> _Your objective_
Set out every line of the material below as a JSON list of strings, one string per line, and leave out the blank lines.

========================

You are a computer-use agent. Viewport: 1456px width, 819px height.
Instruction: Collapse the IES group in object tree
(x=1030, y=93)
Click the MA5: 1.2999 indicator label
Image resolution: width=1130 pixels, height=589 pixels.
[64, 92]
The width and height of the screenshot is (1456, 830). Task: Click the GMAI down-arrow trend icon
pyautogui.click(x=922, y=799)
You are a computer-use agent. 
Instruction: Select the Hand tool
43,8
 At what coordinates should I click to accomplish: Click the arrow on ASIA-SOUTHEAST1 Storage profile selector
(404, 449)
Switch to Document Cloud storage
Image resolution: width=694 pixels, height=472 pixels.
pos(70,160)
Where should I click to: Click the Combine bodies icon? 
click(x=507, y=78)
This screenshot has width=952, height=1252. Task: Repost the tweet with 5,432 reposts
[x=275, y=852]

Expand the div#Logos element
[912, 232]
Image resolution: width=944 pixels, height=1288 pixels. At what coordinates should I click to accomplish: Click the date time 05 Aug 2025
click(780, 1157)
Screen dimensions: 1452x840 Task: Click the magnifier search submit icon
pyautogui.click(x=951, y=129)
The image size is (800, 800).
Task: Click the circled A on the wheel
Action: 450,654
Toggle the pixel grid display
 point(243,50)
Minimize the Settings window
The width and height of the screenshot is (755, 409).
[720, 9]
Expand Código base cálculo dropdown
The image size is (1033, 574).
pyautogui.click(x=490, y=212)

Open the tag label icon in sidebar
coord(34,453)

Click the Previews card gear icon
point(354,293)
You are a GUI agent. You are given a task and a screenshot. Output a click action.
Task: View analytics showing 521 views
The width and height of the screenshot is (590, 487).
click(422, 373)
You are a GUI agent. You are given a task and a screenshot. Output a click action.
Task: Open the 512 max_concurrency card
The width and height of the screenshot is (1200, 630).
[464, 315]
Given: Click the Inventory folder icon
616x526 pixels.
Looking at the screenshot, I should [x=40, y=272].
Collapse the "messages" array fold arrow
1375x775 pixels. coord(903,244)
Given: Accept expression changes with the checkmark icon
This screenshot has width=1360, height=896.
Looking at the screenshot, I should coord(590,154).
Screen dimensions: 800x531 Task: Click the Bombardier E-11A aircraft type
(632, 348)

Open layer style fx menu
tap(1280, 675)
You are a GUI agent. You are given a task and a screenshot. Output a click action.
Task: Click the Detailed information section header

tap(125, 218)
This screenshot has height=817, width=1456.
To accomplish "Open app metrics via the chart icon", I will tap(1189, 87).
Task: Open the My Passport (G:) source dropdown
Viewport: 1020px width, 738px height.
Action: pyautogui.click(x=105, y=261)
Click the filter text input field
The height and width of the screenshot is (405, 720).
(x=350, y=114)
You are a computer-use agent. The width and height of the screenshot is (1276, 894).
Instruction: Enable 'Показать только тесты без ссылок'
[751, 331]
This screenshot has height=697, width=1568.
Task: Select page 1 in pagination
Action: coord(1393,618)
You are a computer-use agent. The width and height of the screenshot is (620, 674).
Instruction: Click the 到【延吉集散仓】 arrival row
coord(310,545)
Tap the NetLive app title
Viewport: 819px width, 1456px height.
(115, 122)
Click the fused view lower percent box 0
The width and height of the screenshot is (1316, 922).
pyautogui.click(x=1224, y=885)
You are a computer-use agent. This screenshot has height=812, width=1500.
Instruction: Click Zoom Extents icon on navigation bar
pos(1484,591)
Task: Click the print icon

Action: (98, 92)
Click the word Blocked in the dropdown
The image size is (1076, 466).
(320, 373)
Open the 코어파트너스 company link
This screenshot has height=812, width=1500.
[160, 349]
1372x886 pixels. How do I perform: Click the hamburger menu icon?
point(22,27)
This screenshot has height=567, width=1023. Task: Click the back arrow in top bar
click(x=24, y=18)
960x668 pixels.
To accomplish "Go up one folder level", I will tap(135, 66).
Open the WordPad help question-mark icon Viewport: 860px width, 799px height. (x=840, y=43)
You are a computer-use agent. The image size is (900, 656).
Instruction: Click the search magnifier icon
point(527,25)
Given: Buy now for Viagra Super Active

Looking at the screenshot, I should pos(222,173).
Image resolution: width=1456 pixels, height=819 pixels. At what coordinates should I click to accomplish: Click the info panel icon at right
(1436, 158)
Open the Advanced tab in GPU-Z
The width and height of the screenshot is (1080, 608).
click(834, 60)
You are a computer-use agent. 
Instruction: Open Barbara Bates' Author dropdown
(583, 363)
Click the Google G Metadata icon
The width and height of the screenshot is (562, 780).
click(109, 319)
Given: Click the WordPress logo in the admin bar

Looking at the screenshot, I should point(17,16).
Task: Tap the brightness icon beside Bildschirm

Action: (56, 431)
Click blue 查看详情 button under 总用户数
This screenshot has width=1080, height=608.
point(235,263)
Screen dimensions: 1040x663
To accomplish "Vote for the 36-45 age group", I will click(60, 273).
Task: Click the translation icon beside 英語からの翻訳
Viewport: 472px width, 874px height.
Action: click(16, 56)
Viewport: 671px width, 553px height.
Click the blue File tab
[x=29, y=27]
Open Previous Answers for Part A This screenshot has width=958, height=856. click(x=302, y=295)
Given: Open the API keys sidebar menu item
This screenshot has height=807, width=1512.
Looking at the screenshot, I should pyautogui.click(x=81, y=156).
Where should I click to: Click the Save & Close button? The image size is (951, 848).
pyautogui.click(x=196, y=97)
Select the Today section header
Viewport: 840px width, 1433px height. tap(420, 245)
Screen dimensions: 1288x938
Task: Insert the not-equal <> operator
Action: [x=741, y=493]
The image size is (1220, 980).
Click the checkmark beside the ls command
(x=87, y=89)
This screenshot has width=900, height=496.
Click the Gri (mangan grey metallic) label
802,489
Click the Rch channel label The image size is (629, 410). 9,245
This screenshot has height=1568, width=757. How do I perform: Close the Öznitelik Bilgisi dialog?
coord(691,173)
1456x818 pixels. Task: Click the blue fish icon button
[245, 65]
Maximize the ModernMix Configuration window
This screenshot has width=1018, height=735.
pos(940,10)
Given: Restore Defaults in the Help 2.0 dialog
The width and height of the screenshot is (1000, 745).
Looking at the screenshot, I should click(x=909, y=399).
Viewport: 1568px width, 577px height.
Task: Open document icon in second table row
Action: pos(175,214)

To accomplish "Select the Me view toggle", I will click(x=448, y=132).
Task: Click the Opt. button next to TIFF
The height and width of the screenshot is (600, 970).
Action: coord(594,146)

========================

> _Response to this task_
[
  "You are a computer-use agent. Viewport: 1456px width, 819px height.",
  "Instruction: Collapse the IES group in object tree",
  "(x=1030, y=93)",
  "Click the MA5: 1.2999 indicator label",
  "Image resolution: width=1130 pixels, height=589 pixels.",
  "[64, 92]",
  "The width and height of the screenshot is (1456, 830). Task: Click the GMAI down-arrow trend icon",
  "pyautogui.click(x=922, y=799)",
  "You are a computer-use agent. ",
  "Instruction: Select the Hand tool",
  "43,8",
  " At what coordinates should I click to accomplish: Click the arrow on ASIA-SOUTHEAST1 Storage profile selector",
  "(404, 449)",
  "Switch to Document Cloud storage",
  "Image resolution: width=694 pixels, height=472 pixels.",
  "pos(70,160)",
  "Where should I click to: Click the Combine bodies icon? ",
  "click(x=507, y=78)",
  "This screenshot has width=952, height=1252. Task: Repost the tweet with 5,432 reposts",
  "[x=275, y=852]",
  "Expand the div#Logos element",
  "[912, 232]",
  "Image resolution: width=944 pixels, height=1288 pixels. At what coordinates should I click to accomplish: Click the date time 05 Aug 2025",
  "click(780, 1157)",
  "Screen dimensions: 1452x840 Task: Click the magnifier search submit icon",
  "pyautogui.click(x=951, y=129)",
  "The image size is (800, 800).",
  "Task: Click the circled A on the wheel",
  "Action: 450,654",
  "Toggle the pixel grid display",
  " point(243,50)",
  "Minimize the Settings window",
  "The width and height of the screenshot is (755, 409).",
  "[720, 9]",
  "Expand Código base cálculo dropdown",
  "The image size is (1033, 574).",
  "pyautogui.click(x=490, y=212)",
  "Open the tag label icon in sidebar",
  "coord(34,453)",
  "Click the Previews card gear icon",
  "point(354,293)",
  "You are a GUI agent. You are given a task and a screenshot. Output a click action.",
  "Task: View analytics showing 521 views",
  "The width and height of the screenshot is (590, 487).",
  "click(422, 373)",
  "You are a GUI agent. You are given a task and a screenshot. Output a click action.",
  "Task: Open the 512 max_concurrency card",
  "The width and height of the screenshot is (1200, 630).",
  "[464, 315]",
  "Given: Click the Inventory folder icon",
  "616x526 pixels.",
  "Looking at the screenshot, I should [x=40, y=272].",
  "Collapse the \"messages\" array fold arrow",
  "1375x775 pixels. coord(903,244)",
  "Given: Accept expression changes with the checkmark icon",
  "This screenshot has width=1360, height=896.",
  "Looking at the screenshot, I should coord(590,154).",
  "Screen dimensions: 800x531 Task: Click the Bombardier E-11A aircraft type",
  "(632, 348)",
  "Open layer style fx menu",
  "tap(1280, 675)",
  "You are a GUI agent. You are given a task and a screenshot. Output a click action.",
  "Task: Click the Detailed information section header",
  "tap(125, 218)",
  "This screenshot has height=817, width=1456.",
  "To accomplish \"Open app metrics via the chart icon\", I will tap(1189, 87).",
  "Task: Open the My Passport (G:) source dropdown",
  "Viewport: 1020px width, 738px height.",
  "Action: pyautogui.click(x=105, y=261)",
  "Click the filter text input field",
  "The height and width of the screenshot is (405, 720).",
  "(x=350, y=114)",
  "You are a computer-use agent. The width and height of the screenshot is (1276, 894).",
  "Instruction: Enable 'Показать только тесты без ссылок'",
  "[751, 331]",
  "This screenshot has height=697, width=1568.",
  "Task: Select page 1 in pagination",
  "Action: coord(1393,618)",
  "You are a computer-use agent. The width and height of the screenshot is (620, 674).",
  "Instruction: Click the 到【延吉集散仓】 arrival row",
  "coord(310,545)",
  "Tap the NetLive app title",
  "Viewport: 819px width, 1456px height.",
  "(115, 122)",
  "Click the fused view lower percent box 0",
  "The width and height of the screenshot is (1316, 922).",
  "pyautogui.click(x=1224, y=885)",
  "You are a computer-use agent. This screenshot has height=812, width=1500.",
  "Instruction: Click Zoom Extents icon on navigation bar",
  "pos(1484,591)",
  "Task: Click the print icon",
  "Action: (98, 92)",
  "Click the word Blocked in the dropdown",
  "The image size is (1076, 466).",
  "(320, 373)",
  "Open the 코어파트너스 company link",
  "This screenshot has height=812, width=1500.",
  "[160, 349]",
  "1372x886 pixels. How do I perform: Click the hamburger menu icon?",
  "point(22,27)",
  "This screenshot has height=567, width=1023. Task: Click the back arrow in top bar",
  "click(x=24, y=18)",
  "960x668 pixels.",
  "To accomplish \"Go up one folder level\", I will tap(135, 66).",
  "Open the WordPad help question-mark icon Viewport: 860px width, 799px height. (x=840, y=43)",
  "You are a computer-use agent. The image size is (900, 656).",
  "Instruction: Click the search magnifier icon",
  "point(527,25)",
  "Given: Buy now for Viagra Super Active",
  "Looking at the screenshot, I should pos(222,173).",
  "Image resolution: width=1456 pixels, height=819 pixels. At what coordinates should I click to accomplish: Click the info panel icon at right",
  "(1436, 158)",
  "Open the Advanced tab in GPU-Z",
  "The width and height of the screenshot is (1080, 608).",
  "click(834, 60)",
  "You are a computer-use agent. ",
  "Instruction: Open Barbara Bates' Author dropdown",
  "(583, 363)",
  "Click the Google G Metadata icon",
  "The width and height of the screenshot is (562, 780).",
  "click(109, 319)",
  "Given: Click the WordPress logo in the admin bar",
  "Looking at the screenshot, I should point(17,16).",
  "Task: Tap the brightness icon beside Bildschirm",
  "Action: (56, 431)",
  "Click blue 查看详情 button under 总用户数",
  "This screenshot has width=1080, height=608.",
  "point(235,263)",
  "Screen dimensions: 1040x663",
  "To accomplish \"Vote for the 36-45 age group\", I will click(60, 273).",
  "Task: Click the translation icon beside 英語からの翻訳",
  "Viewport: 472px width, 874px height.",
  "Action: click(16, 56)",
  "Viewport: 671px width, 553px height.",
  "Click the blue File tab",
  "[x=29, y=27]",
  "Open Previous Answers for Part A This screenshot has width=958, height=856. click(x=302, y=295)",
  "Given: Open the API keys sidebar menu item",
  "This screenshot has height=807, width=1512.",
  "Looking at the screenshot, I should pyautogui.click(x=81, y=156).",
  "Where should I click to: Click the Save & Close button? The image size is (951, 848).",
  "pyautogui.click(x=196, y=97)",
  "Select the Today section header",
  "Viewport: 840px width, 1433px height. tap(420, 245)",
  "Screen dimensions: 1288x938",
  "Task: Insert the not-equal <> operator",
  "Action: [x=741, y=493]",
  "The image size is (1220, 980).",
  "Click the checkmark beside the ls command",
  "(x=87, y=89)",
  "This screenshot has width=900, height=496.",
  "Click the Gri (mangan grey metallic) label",
  "802,489",
  "Click the Rch channel label The image size is (629, 410). 9,245",
  "This screenshot has height=1568, width=757. How do I perform: Close the Öznitelik Bilgisi dialog?",
  "coord(691,173)",
  "1456x818 pixels. Task: Click the blue fish icon button",
  "[245, 65]",
  "Maximize the ModernMix Configuration window",
  "This screenshot has width=1018, height=735.",
  "pos(940,10)",
  "Given: Restore Defaults in the Help 2.0 dialog",
  "The width and height of the screenshot is (1000, 745).",
  "Looking at the screenshot, I should click(x=909, y=399).",
  "Viewport: 1568px width, 577px height.",
  "Task: Open document icon in second table row",
  "Action: pos(175,214)",
  "To accomplish \"Select the Me view toggle\", I will click(x=448, y=132).",
  "Task: Click the Opt. button next to TIFF",
  "The height and width of the screenshot is (600, 970).",
  "Action: coord(594,146)"
]